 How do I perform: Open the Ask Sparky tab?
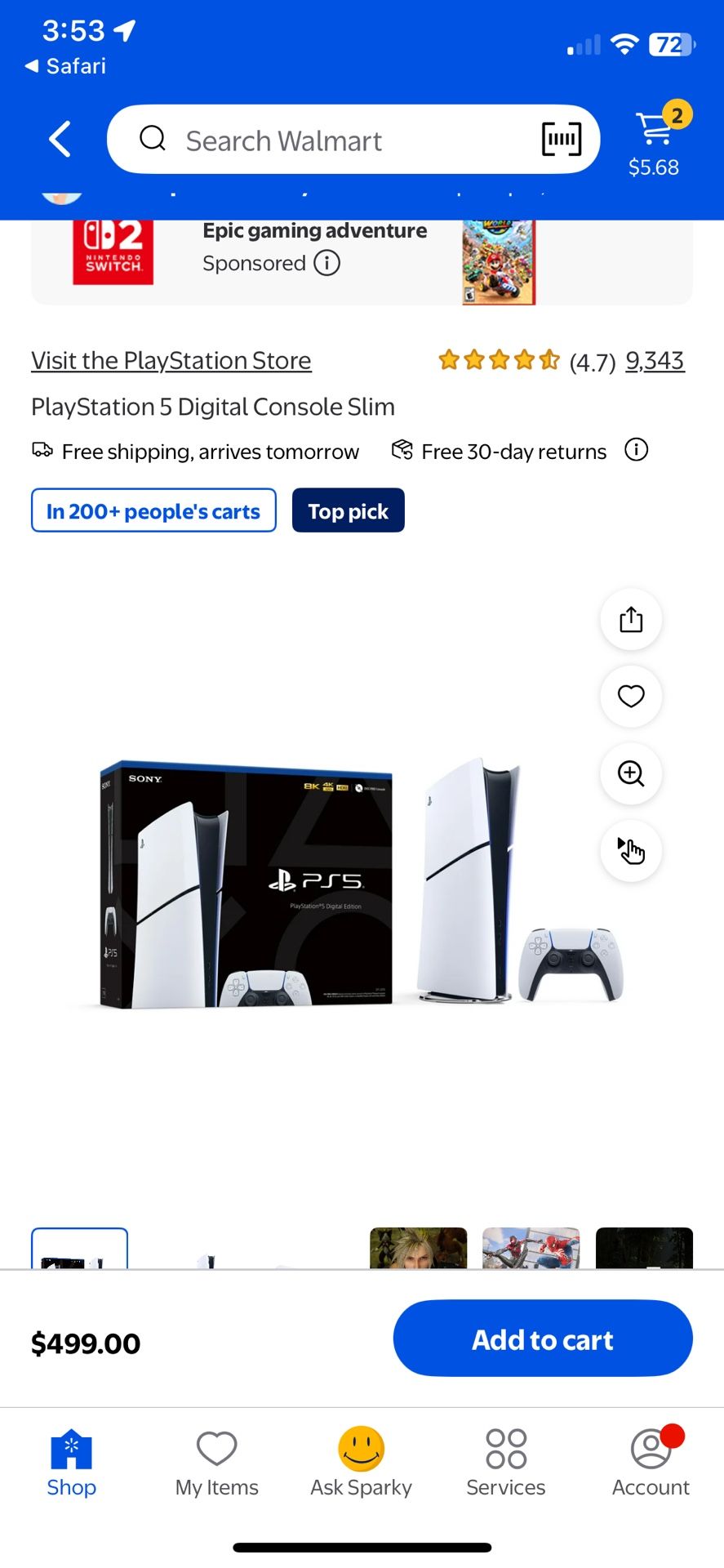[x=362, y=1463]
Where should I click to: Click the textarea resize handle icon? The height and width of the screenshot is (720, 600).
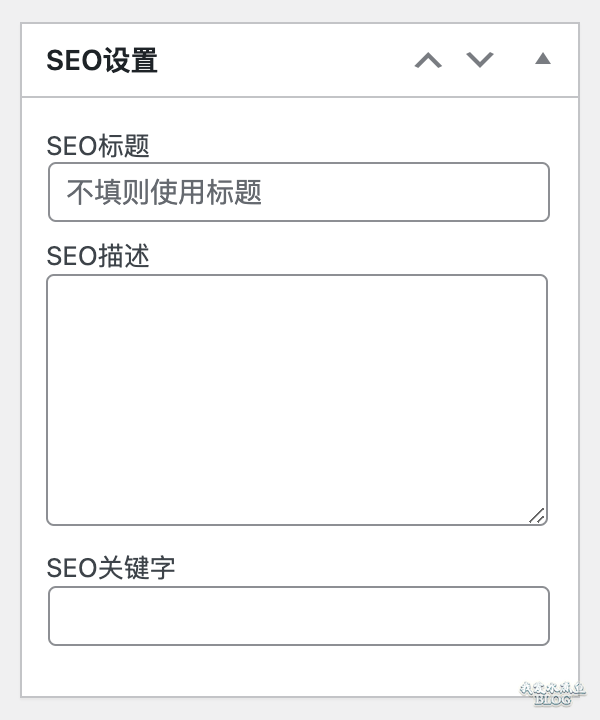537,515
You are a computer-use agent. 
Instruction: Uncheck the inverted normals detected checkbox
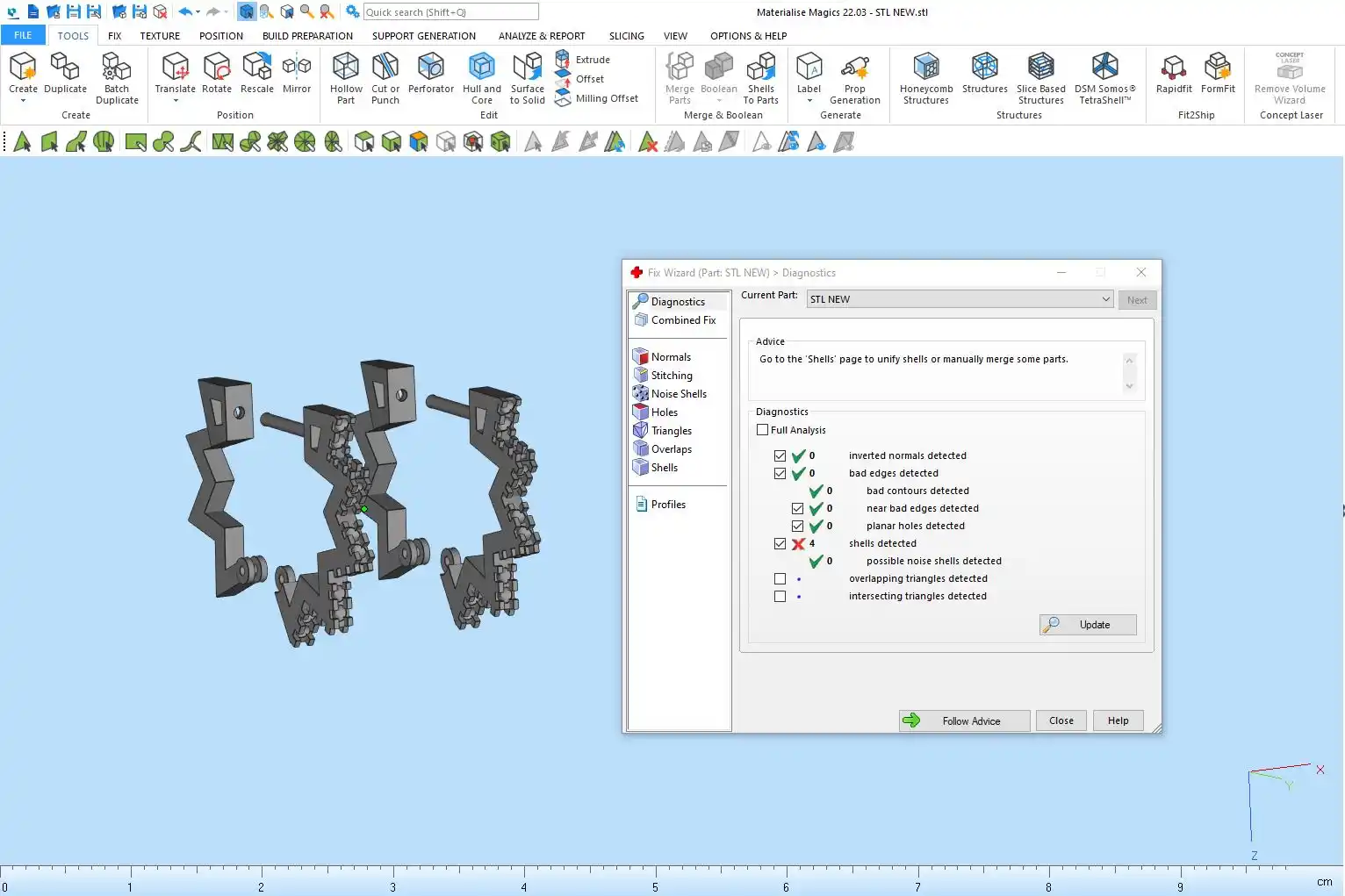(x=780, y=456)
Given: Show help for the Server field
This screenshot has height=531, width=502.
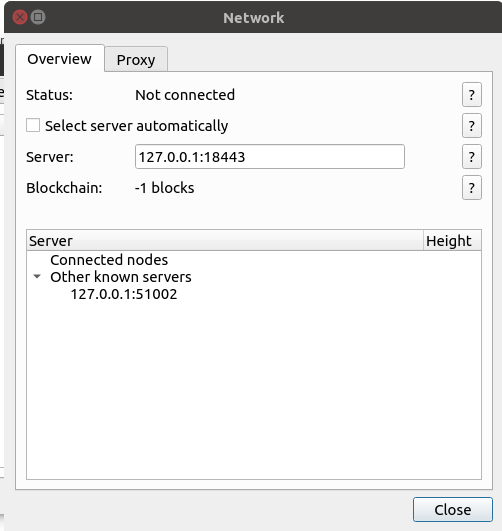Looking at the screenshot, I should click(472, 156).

──────────

* ABOUT THIS TASK
Where a line contains "You are a computer-use agent.", begin there and transcribe every line through the last one of the records above, exactly and with no pictures.

* EXPECTED ANSWER
You are a computer-use agent. 
Instruction: Uncheck the inverted normals detected checkbox
(x=780, y=456)
Given: Show help for the Server field
This screenshot has height=531, width=502.
Looking at the screenshot, I should click(472, 156).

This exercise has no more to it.